Jāņu Siers: Midsummer means making cheese at home

Jāņu Siers still wrapped in cheesecloth as it cools. Brown eggs give the caraway-speckled fresh cheese a yellow hue.

The sweet smell of dairy in the house that comes from making cheese at home is one of my favourite things. Holding milk at 90 to 95C for 15 minutes so curd separates from whey is a sure way to create that warm and wonderful aroma.

The summer solstice has me preparing to make a caraway-speckled fresh cheese Latvians call Jāņu Siers.

Here are the ingredients: 3 litres of whole milk, 1.5 kilos dry pressed cottage cheese, 175 grams butter, 4 eggs, 2 tablespoons caraway seeds, and 1 tablespoon salt. After I make the cheese, I’ll add a few photos at the bottom of the post about the process.

In Latvia, my native land, the cheese is a core element in celebrations marking the summer solstice, a festival called Jāņi. I like the cheese too much to eat it only once a year, so often I’ll make it also at midwinter and giving small wheels as gifts to family and friends at Christmas.

Here’s what I posted about the cheese a few years back:

Jāņu siers, what kind of cheese is that?” you ask. It’s a caraway-speckled fresh cheese that I make at home.

Jāņu siers in Latvian, my native language, is, literally, John’s cheese in English. In Latvia, for more than a thousand years, it has been made at the summer solstice to mark the midsummer festival of Jāņi. That festival is celebrated on June 23 by Latvians all over the world on the eve of St. John’s Day. For many, it’s the most important holiday of the year.

In Latvia, farms are bedecked with garlands of oak and birch branches and meadow flowers. Nearly everyone leaves the city for the open air so that the shortest night of the year can be spent in the merry company of friends in the country. Bonfires are lit, special songs are sung, dancing is a universal element during the festival. The traditional caraway-seed cheese and lots of beer are on the menu.

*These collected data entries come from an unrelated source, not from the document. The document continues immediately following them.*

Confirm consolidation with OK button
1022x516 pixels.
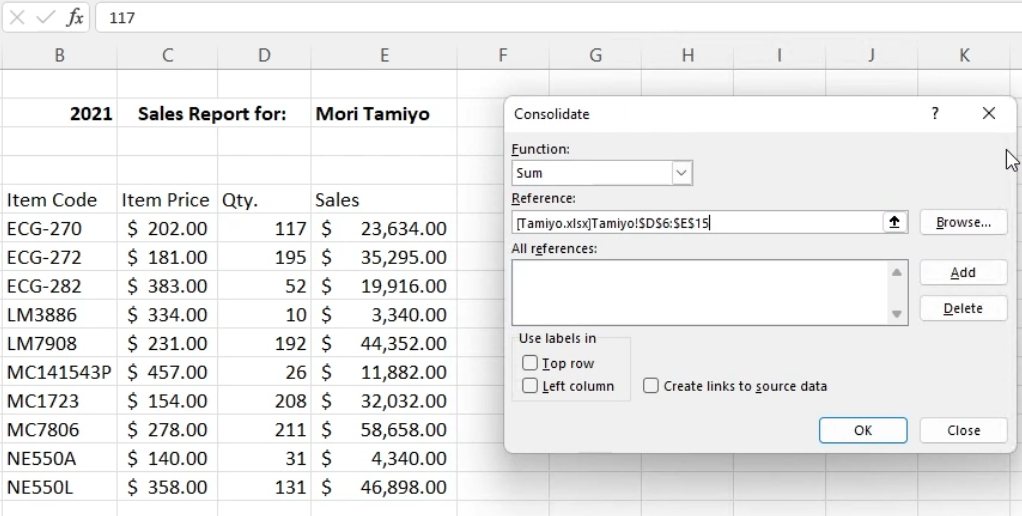863,430
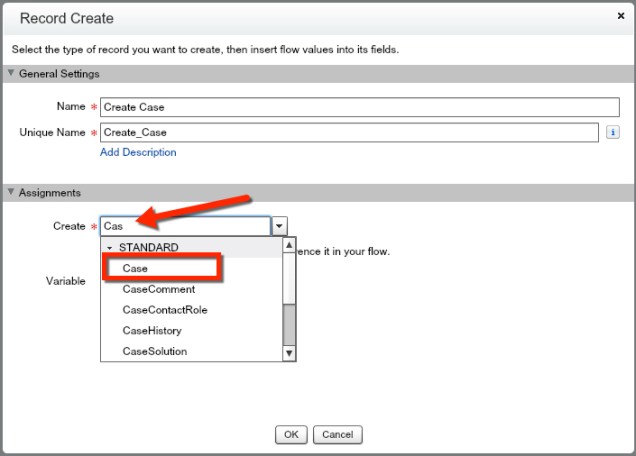Image resolution: width=636 pixels, height=456 pixels.
Task: Choose CaseContactRole object option
Action: point(165,310)
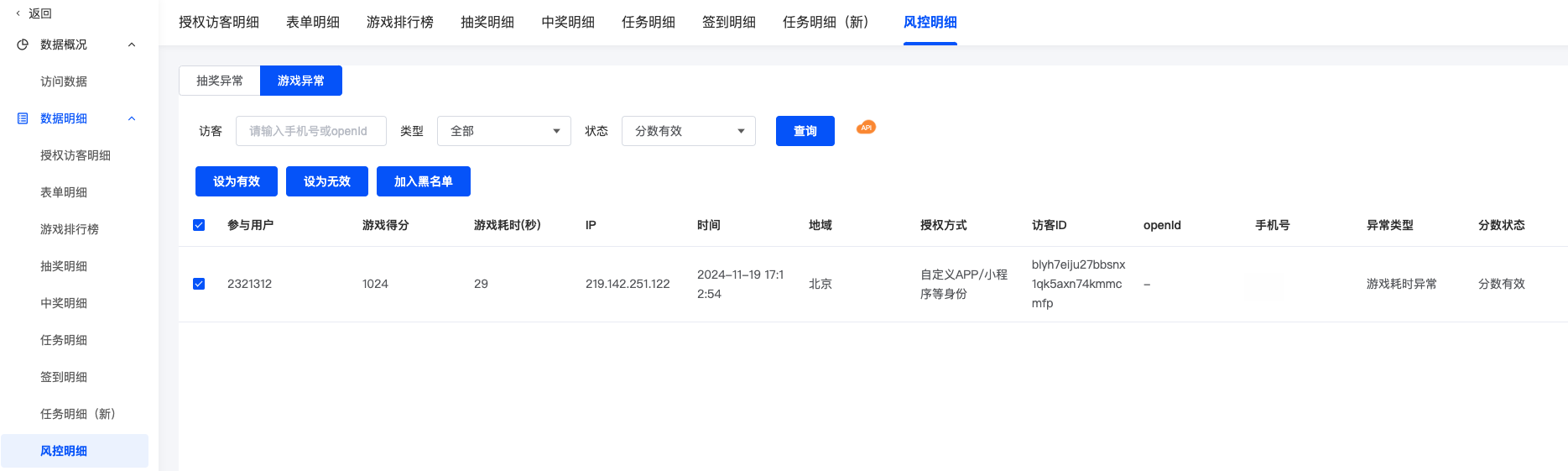Click the back arrow icon labeled 返回
Image resolution: width=1568 pixels, height=471 pixels.
18,13
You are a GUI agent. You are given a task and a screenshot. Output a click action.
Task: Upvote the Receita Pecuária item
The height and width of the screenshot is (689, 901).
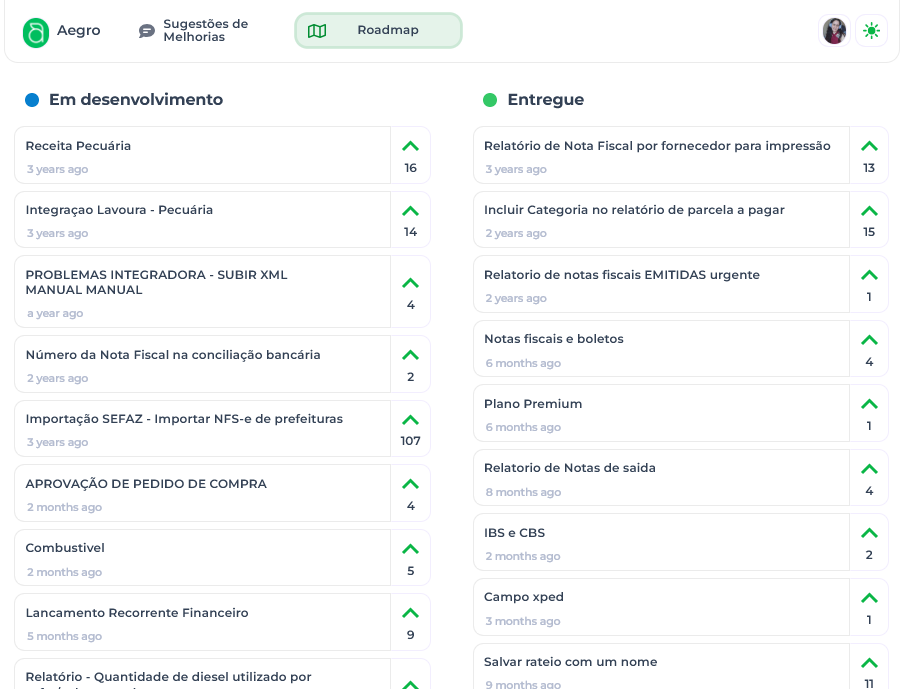tap(410, 146)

This TV commercial for Aldaris beer will give you a taste of the festivities on Jāņi:

Tradition has it that this is the one night of the year that you must never sleep. Girls pick meadow flowers to make wreaths for their hair, while men named Jānis get a bushy crown of oak leaves around their heads. (Jānis is the most popular male name in Latvia and comparable to John.)

Eating, singing, drinking and dancing ensue the whole night long. Although the sun sets briefly, it doesn’t get dark in the higher latitude of Latvia and everyone must be awake to greet the rising sun in the morning. A naked romp into the nearest lake or river is a must for men—and the women who cheer them on. Young couples like to go into the forest and search for the legendary fern blossom. Or so they say. And when you greet the morning sun, you have to wash your face in the grass’s morning dew, which on Jāņi morning is said to have particularly beneficial properties.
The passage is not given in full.